Bien que les responsables du gouvernement du technocrate Mesishi, arrivé au pouvoir en septembre 2020 avec le soutien d’une majorité importante au parlement (les Frères musulmans, le mouvement Nahda du Parti tunisien, Cœur de la Tunisie, Régénération, Vive la Tunisie, le Bloc national et le Parti du futur sont parmi ceux qui ont soutenu), aient justifié cette interdiction pour des raisons d’intérêt de «santé publique», leur objectif central était d’empêcher les mobilisations pour le dixième anniversaire de la révolution. En effet, les revendications sociales et économiques qui ont donné naissance au soulèvement populaire qui a mis fin au régime dictatorial en 2010, n’ont pas été résolues au cours de ces dix années. Au contraire, les conditions de vie des travailleurs tunisiens sont plus inacceptables qu’elles ne l’étaient alors. Après le renversement de Ben Ali, l’objectif principal des blocs dirigeants tunisiens était d’assurer la continuité des politiques d’exploitation capitaliste en prenant des dispositions démocratiques partielles dans le cadre des négociations habituelles. La manière dont de larges secteurs de la gauche tunisienne ont compris le processus révolutionnaire a été essentiellement façonnée par une perspective échelonnée/par étapes qui soutient que devrait d’abord être instituée la démocratie et que les transformations sociales et économiques peuvent se produire plus tard, au fil du temps.

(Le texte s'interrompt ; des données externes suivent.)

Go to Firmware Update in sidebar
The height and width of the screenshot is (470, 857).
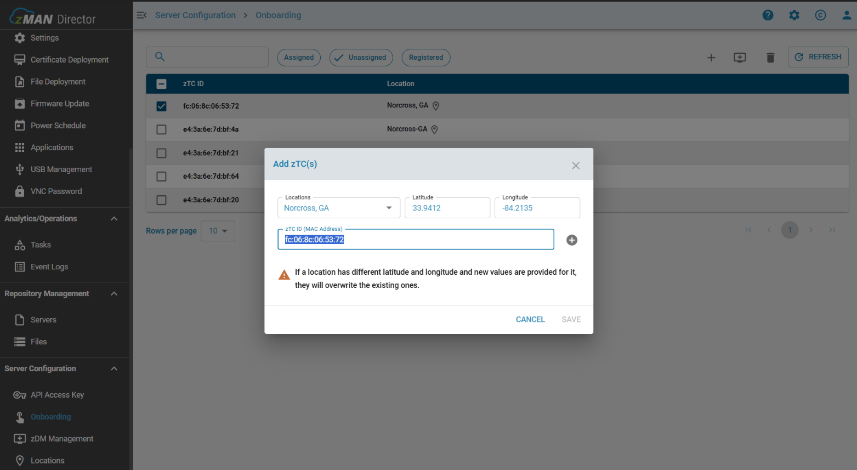[x=59, y=104]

Le résultat en fut que les masses tunisiennes furent condamnées à plus de chômage, de pauvreté, d’exploitation et d’inégalité en raison de ces conquêtes démocratiques partielles. La corruption n’a pas cessé et a continué à s’aggraver; la dette extérieure du pays a augmenté d’environ 75 % depuis 2010. Les partis bourgeois ont signé un accord de quatre ans avec le FMI en 2016 pour chercher une issue à la crise en leur faveur, et ont essayé de faire payer le coût de la crise aux travailleurs avec de nouveaux plans d’ajustement. C’est précisément à cause de cette situation que d’autres soulèvements ont eu lieu dans le pays en 2013 et 2016, toujours avec les mêmes exigences, à savoir du travail, du pain et une vie digne. Maintenant, les masses tunisiennes sont à nouveau sur la scène de l’histoire en train de revendiquer leur révolution.

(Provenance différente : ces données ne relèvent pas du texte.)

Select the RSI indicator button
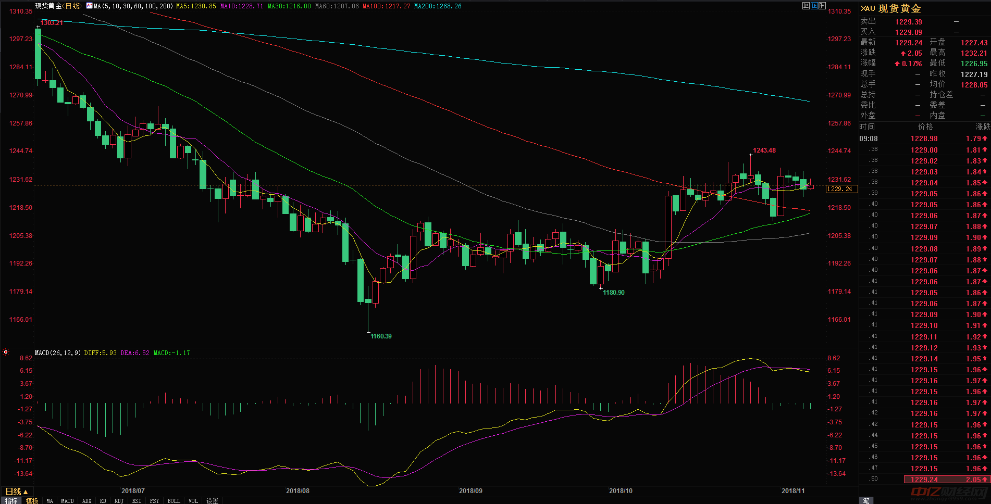 click(x=137, y=501)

Aujourd’hui, avec la pandémie de Covid 19 qui dure depuis près d’un an, les conditions de vie des travailleurs tunisiens se sont encore détériorées. Alors que le gouvernement impose des interdictions sous prétexte de «santé publique», le taux de chômage officiel dans le pays atteint 18-19%, et un jeune sur trois est au chômage. Dans la région du centre-ouest du pays, qui a été le centre du processus révolutionnaire qui a débuté en 2010, ces taux sont encore plus élevés. Le Midwest, traditionnellement la région du pays où les investissements sont les plus faibles, près de 50 % de la population essaie de vivre avec 1,5/2 dollars par jour. Alors que la population n’a pas la possibilité de couvrir les besoins de base tels qu’une alimentation saine et un logement, les dirigeants veulent que les travailleurs et les jeunes montrent leur alliance avec une démocratie «malade».
C’est précisément en raison de ces circonstances que le pays a été témoin des mobilisations spontanées dans plus de 15 villes au cours des 5 derniers jours, en principe menées par les jeunes et les jeunes chômeurs. Le gouvernement tente d’intimider les masses par la répression et la coercition en demandant à l’armée d’intervenir dans de nombreuses régions, montrant une fois de plus que la «peur» de la population est la principale raison de l’imposition des récentes interdictions. Elle tente de dynamiter les acquis démocratiques les plus fondamentaux de la mobilisation révolutionnaire de 2010 en arrêtant plus de 630 jeunes et en mettant certains d’entre eux en prison. Les Frères musulmans, mouvement du parti tunisien Nahda, l’un des partis au pouvoir, ont fait appel à sa jeunesse, lui conseillant de ne pas participer aux manifestations et d’agir de concert avec les forces de l’ordre. Leur tentative de diviser les masses révèle une fois de plus leur caractère contre-révolutionnaire. Cependant, malgré ces tentatives d’intimidation, les Tunisiens affirment que «les rues appartiennent au peuple» et poursuivent leurs actions pour exiger la libération des prisonniers et la mise en place de leurs revendications économiques et sociales. Le même slogan se retrouve dans les rues de Tunisie : «Le peuple veut détruire le régime !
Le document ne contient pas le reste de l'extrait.